The findings of the current survey illustrate the advances that the VHA has made in the development and implementation of their dashboard and the considerable room for improvement among non-VHA outpatient sites that do not yet have access to this technology. The responses may also illustrate room for improvement with the VHA tool and its implementation, as it does not yet appear to be fully integrated into clinician workflows and does not yet identify prescribed anticoagulants that are on hold for scheduled invasive procedures, or patient missed appointments. Because the VHA dashboard is currently implemented to support pharmacy operations, it does not currently display patients with indications for anticoagulation that are not being prescribed treatment, an important population health and quality of care consideration for that health system.

Strengths and weaknesses

The current work has several notable strengths. The efforts were led by ACF, a well-respected non-profit organization with deep experience in Anticoagulation Stewardship, and all aspects of the work were conducted in a brand-agnostic manner. The survey recipients were active members of ACF, suggesting interest and knowledge in the field of interest. The survey instrument was designed to assure data integrity, and analysis was limited to complete responses. While the overall response rate was modest (8.5%), this rate is in line with figures reported for email surveys of this nature [20] and the final number of evaluable responses (240) from across care settings was sufficient to illustrate significant differences between outpatient VHA sites (where dashboard use is known) and non-VHA clinics.

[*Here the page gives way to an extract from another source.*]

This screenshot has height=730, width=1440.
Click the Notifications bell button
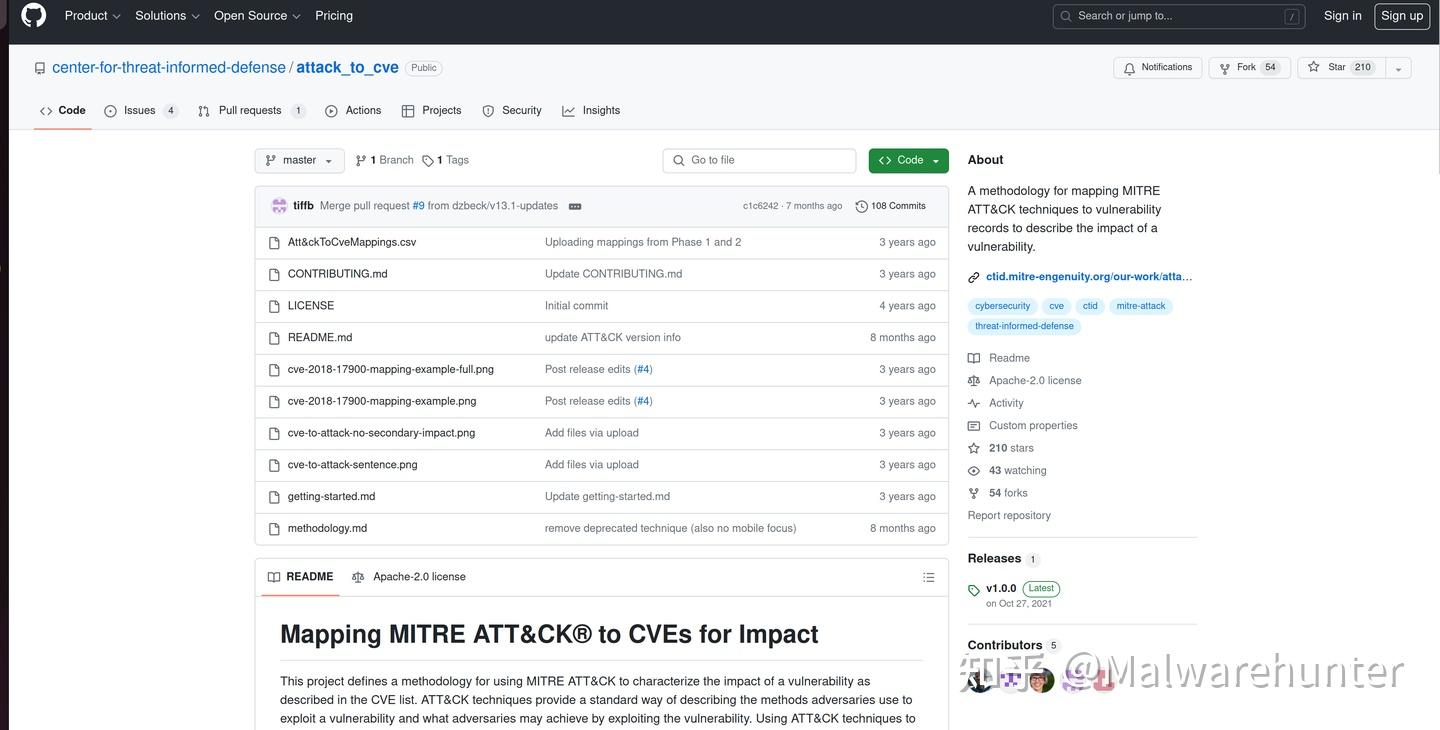click(1157, 68)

Lastly, responses from VHA outpatient sites (where system characteristics are known), were highly consistent, supporting the validity of the survey instrument.

The effort is also characterized by inherent weaknesses that may impact upon the results or limit their generalizability. Survey recipients were all members of ACF, potentially limiting the generalizability of the result to the broader US health system. Although ACF is a multidisciplinary organization, its membership is known to be primarily pharmacists in the outpatient setting, possibly impacting the generalizability further. The decision to respond may have been influenced by the recipient’s own interests and experiences in this area, potentially biasing the results. The low response rate (8.5%) may introduce meaningful selection bias and, because recipients may utilize personal or work email addresses, it was not possible to identify or evaluate multiple responses from a single health system. Furthermore, a lack of data describing ACF members limits our ability to compare respondents and non-respondents.

Regarding the expert forum, opinions were solicited from a convenience sample of participants, and not all major US primary EHR vendors or secondary health care software vendors were present. The proprietary nature of the industry may also have limited dialogue and sharing among those who did attend. Despite these limitations, the authors believe that the findings do add meaningful insights into the state of DOAC management practices and dashboard development. Further, the survey instrument (either in its current form or with modifications) may be useful in future efforts targeting more representative recipient pools to better track the evolution of dashboards in managing this growing population of high-risk drug users.

Conclusion

Although digital DOAC dashboards are technically feasible and have been successfully implemented to support the clinical management of select outpatient populations and to advance Anticoagulation Stewardship efforts, they have not been broadly adopted as a model of care beyond outpatient services within the VHA system. Regulatory requirements and other incentives are likely necessary for DOAC dashboards and similar EHR-based tools to be adopted widely in the US. Research demonstrating a significant impact on clinical and fiscal outcomes is needed to influence health policy and administrative decision-making in this regard.